◆ TASK MATERIAL:
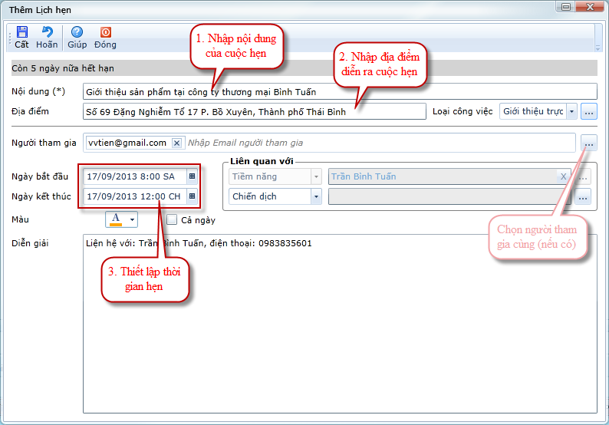The height and width of the screenshot is (425, 609).
Task: Click the Cất save icon
Action: [21, 32]
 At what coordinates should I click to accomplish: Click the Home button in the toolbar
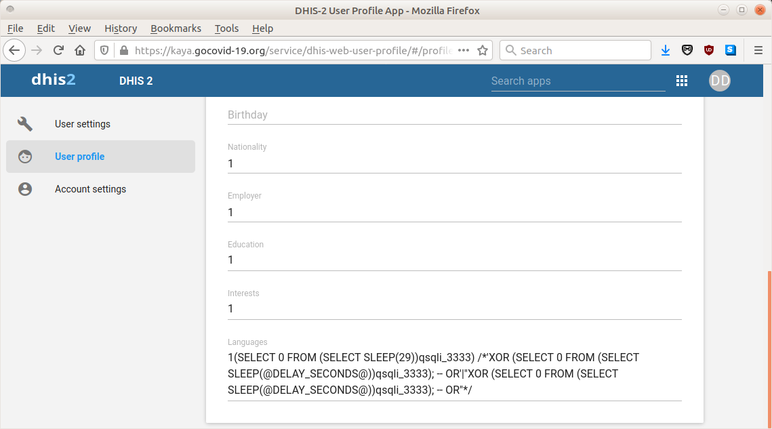point(80,49)
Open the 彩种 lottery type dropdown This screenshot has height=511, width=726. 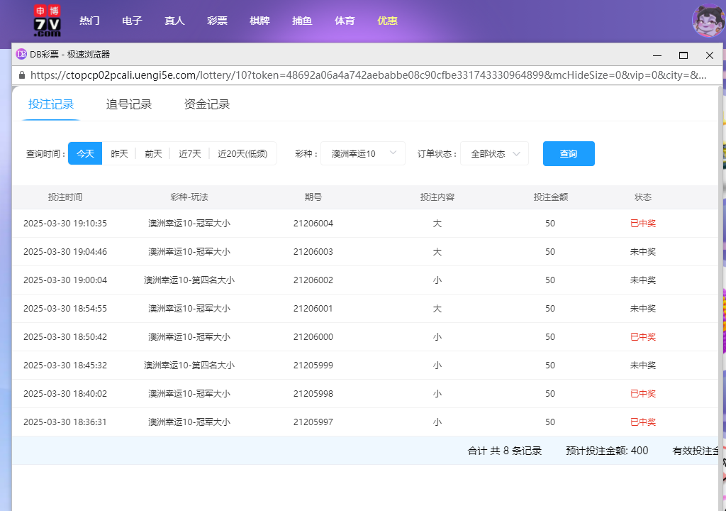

◆ EXERCISE:
If a picture falls within the span, leave it out, and reproduce exactly the lines from the one containing "At what coordinates" through the end of the material, and no others.

◆ TASK RESULT:
 At what coordinates should I click to accomplish: Click the Home button in the toolbar
point(80,49)
Open the 彩种 lottery type dropdown This screenshot has height=511, width=726. 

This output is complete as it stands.